File: tipp-tutorial.md

package info (click to toggle)
tipp 1.0%2Bdfsg-3
links: PTS, VCS
area: main
in suites: sid
size: 672 kB
sloc: java: 4,698; python: 1,892; xml: 62; makefile: 21
file content (369 lines) | stat: -rw-r--r-- 21,827 bytes
TIPP Tutorial
=============

TIPP, which stands for *Taxonomic identification and phylogenetic profiling*, is a method for the following problems:

Taxonomic identification:
+ Input: A query sequence *q*
+ Output: The taxonomic lineage of *q*

Abundance profiling:
+ Input: A set *Q* of query sequences
+ Output: An abundance profile estimated on *Q*

TIPP is a modification of SEPP for classifying query sequences (i.e. reads) using phylogenetic placement. TIPP inserts each read into a taxonomic tree and uses the insertion location to identify the taxonomic lineage of the read. The novel idea behind TIPP is that rather than using the single best alignment and placement for taxonomic identification, we use a collection of alignments and placements and consider statistical support for each alignment and placement. Our study shows that TIPP provides improved classification accuracy on novel sequences and on sequences with evolutionarily divergent datasets. TIPP can also be used for abundance estimation by computing an abundance profile on the reads binned to marker genes in a reference dataset. TIPP2 provides an new reference dataset with 40 marker genes, assembled from the NCBI RefSeq database (learn more [here](https://github.com/shahnidhi/TIPP_reference_package)). In addition, TIPP2 updates how query sequences (i.e. reads) are mapped to marker genes. This repository corresponds to TIPP2, and henceforth we use the terms TIPP and TIPP2 interchangeably.

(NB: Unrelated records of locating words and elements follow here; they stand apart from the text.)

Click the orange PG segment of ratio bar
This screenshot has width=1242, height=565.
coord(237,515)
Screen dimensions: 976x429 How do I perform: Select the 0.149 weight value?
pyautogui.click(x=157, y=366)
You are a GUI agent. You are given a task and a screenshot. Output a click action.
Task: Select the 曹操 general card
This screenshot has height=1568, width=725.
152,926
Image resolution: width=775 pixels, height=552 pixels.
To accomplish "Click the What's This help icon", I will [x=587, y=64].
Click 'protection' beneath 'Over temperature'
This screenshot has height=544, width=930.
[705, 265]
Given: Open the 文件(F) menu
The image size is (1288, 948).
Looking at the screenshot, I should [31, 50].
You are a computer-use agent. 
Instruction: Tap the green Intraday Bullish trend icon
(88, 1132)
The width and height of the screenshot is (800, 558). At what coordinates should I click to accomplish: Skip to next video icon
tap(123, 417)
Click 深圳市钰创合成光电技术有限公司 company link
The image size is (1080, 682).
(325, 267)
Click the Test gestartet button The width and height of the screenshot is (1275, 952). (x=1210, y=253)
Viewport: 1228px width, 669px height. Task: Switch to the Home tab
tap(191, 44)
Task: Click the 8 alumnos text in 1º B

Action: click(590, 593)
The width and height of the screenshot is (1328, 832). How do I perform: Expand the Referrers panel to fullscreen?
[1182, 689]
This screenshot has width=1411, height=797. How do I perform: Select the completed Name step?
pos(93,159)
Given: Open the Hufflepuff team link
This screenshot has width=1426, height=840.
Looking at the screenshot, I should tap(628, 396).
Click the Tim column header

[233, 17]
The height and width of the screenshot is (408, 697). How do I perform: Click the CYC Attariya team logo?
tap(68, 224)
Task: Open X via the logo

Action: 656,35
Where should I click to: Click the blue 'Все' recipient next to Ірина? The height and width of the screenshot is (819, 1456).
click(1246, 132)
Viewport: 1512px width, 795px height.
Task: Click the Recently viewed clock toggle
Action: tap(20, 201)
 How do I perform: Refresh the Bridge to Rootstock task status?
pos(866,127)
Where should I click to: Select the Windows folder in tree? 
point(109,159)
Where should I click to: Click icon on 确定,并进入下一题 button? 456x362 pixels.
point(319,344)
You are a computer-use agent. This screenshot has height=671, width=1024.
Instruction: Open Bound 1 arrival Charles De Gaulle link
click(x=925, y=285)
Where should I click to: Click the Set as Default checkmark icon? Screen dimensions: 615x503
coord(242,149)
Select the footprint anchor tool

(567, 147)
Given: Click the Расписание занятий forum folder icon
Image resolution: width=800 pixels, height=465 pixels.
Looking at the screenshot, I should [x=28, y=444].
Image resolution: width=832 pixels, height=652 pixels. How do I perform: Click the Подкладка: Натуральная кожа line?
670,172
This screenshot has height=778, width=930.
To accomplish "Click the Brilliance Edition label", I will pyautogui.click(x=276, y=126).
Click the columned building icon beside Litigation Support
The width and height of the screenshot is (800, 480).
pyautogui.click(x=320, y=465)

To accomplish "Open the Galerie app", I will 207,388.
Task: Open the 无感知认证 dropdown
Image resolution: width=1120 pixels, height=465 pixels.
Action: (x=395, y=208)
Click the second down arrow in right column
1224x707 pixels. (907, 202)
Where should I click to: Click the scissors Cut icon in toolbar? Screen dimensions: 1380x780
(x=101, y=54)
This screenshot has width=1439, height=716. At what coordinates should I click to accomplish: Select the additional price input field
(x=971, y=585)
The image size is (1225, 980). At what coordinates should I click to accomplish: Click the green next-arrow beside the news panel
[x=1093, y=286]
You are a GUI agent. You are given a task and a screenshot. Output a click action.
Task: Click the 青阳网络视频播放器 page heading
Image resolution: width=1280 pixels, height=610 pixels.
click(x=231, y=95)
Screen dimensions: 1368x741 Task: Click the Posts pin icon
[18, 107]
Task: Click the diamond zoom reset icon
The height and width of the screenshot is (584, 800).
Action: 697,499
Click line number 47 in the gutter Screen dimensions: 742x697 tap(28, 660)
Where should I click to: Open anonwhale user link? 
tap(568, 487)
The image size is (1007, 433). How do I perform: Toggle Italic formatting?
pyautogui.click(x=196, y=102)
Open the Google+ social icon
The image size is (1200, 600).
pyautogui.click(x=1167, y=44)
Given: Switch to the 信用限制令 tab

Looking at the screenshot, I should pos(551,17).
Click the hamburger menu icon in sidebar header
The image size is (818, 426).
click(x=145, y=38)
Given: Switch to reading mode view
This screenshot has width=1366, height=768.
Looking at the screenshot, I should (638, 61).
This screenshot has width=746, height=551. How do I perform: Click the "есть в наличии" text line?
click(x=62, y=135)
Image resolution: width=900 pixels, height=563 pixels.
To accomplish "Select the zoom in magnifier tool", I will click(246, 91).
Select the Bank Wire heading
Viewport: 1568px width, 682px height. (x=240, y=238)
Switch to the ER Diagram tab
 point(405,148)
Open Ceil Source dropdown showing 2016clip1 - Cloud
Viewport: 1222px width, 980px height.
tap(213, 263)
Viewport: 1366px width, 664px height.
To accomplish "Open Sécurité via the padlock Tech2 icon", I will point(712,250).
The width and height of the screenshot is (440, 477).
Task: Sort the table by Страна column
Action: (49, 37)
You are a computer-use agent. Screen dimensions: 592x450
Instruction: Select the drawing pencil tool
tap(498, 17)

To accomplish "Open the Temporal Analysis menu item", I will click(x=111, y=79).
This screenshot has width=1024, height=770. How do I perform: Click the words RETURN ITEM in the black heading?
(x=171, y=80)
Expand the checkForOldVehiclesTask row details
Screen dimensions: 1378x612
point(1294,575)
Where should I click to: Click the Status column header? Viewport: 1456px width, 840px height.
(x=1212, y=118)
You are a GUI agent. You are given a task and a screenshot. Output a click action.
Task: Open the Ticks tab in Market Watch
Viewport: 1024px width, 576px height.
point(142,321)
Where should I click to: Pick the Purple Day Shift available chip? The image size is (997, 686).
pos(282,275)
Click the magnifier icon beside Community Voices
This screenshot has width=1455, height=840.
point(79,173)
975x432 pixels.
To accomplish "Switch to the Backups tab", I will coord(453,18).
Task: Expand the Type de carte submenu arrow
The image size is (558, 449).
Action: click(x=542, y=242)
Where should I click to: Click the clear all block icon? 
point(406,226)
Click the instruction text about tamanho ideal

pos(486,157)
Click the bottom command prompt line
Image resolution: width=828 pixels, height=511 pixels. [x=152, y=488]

Developers of TIPP: Nam Nguyen, Siavash Mirarab, Nidhi Shah, Erin Molloy, and Tandy Warnow.

### Publications:
Nguyen, Nam, Siavash Mirarab, Bo Liu, Mihai Pop, and Tandy Warnow, "TIPP: Taxonomic identification and phylogenetic profiling," *Bioinformatics*, 2014. [doi:10.1093/bioinformatics/btu721](http://bioinformatics.oxfordjournals.org/content/30/24/3548.full.pdf).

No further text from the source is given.